_Extrait fourni_
———

Ignorés ou injuriés à leur sortie, certains albums méritent une bonne réhabilitation. Méconnus au bataillon ?
Place à la défense.

Plus c'est communiste,
plus c'est pop


Robert Wyatt


"OLD ROTTENHAT"

Rough Trade

Robert Christgau, du Village Voice, qualifie "Old Rottenhat" de "musique ingrate". S'il déteste cet album, c'est surtout pour les prises de position de Wyatt, reprochant à l'anglais de traiter les Etats-Unis "d'empire aryen", accusant le barbu de complaisance et démagogie. "Ne prêchez pas les convertis avant d'en avoir converti plus encore." L'artiste se défend comme il peut. "Old Rottenhat" ? "Une tentative consciente de faire de la musique inutilisable." C'est à dire : non récupérable par les ennemis du peuple. Toujours acclamé, Wyatt se retrouve avec "Old Rottenhat" sur le banc des accusés : mais qu'est-il venu faire dans cette galère artistico-politicienne ?

En 1974, suite à une défenestration qui le condamne à vivre sur une chaise roulante, l'ex-batteur de Soft Machine sort "Rock Bottom", immédiatement catalogué comme un chef-d'œuvre du 20ème siècle. "Ruth Is Stranger Than Richard"' (1975), pourtant pénible, entérine son statut de génie romantique. Et puis Robert Wyatt disparaît. Enfermé avec sa femme Alfie dans la jolie maison que leur a offert leur amie Julie Christie, il se désole de la fin des utopies, fulmine contre la marche du monde, décide finalement de prendre sa carte au Parti Communiste. Au sein de Soft Machine et Matching Mole, le batteur n'était pas un élément politisé, mais un fêtard bourré, un excentrique chaud-lapin. Bambocheur, puis poète, place à la troisième mue : artiste engagé. Il quitte Virgin et son capitaliste de patron. Richard Branson, pour signer sur Rough Trade, coopérative où tout le monde touche le même salaire.

———

_Section de données_
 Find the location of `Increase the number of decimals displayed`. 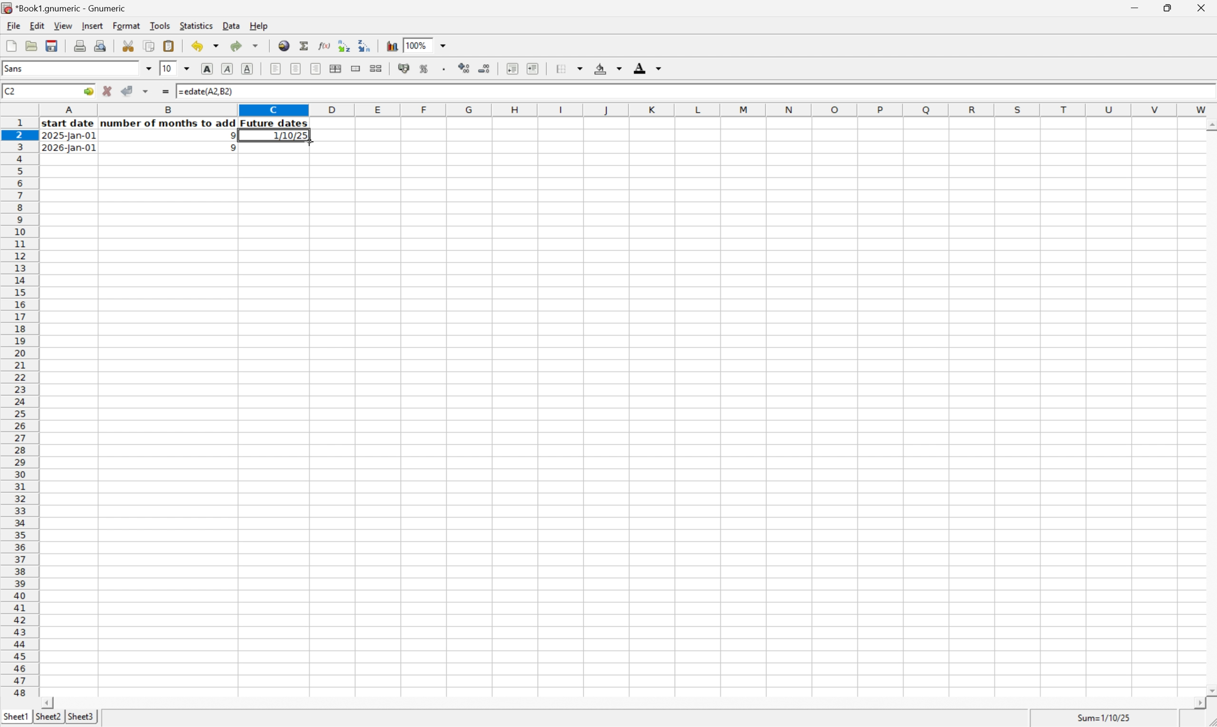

———

_À faire_
- A) Traduisez en anglais la phrase suivante de l'extrait sur Robert Wyatt : « L'artiste se défend comme il peut. »
- B) D'après l'extrait sur Robert Wyatt, pourquoi Robert Christgau déteste-t-il « Old Rottenhat » ? Répondez en une à trois phrases.
- C) Recopiez à l'identique le passage de l'extrait sur Robert Wyatt qui va de « Robert Christgau, du » à « galère artistico-politicienne ? ».

_Réponses complètes_
- A) The artist defends himself as best he can.

- B) Robert Christgau déteste cet album surtout à cause des prises de position de Wyatt. Il lui reproche de traiter les États-Unis d'« empire aryen » et l'accuse de complaisance et de démagogie.

- C)
Robert Christgau, du Village Voice, qualifie "Old Rottenhat" de "musique ingrate". S'il déteste cet album, c'est surtout pour les prises de position de Wyatt, reprochant à l'anglais de traiter les Etats-Unis "d'empire aryen", accusant le barbu de complaisance et démagogie. "Ne prêchez pas les convertis avant d'en avoir converti plus encore." L'artiste se défend comme il peut. "Old Rottenhat" ? "Une tentative consciente de faire de la musique inutilisable." C'est à dire : non récupérable par les ennemis du peuple. Toujours acclamé, Wyatt se retrouve avec "Old Rottenhat" sur le banc des accusés : mais qu'est-il venu faire dans cette galère artistico-politicienne ?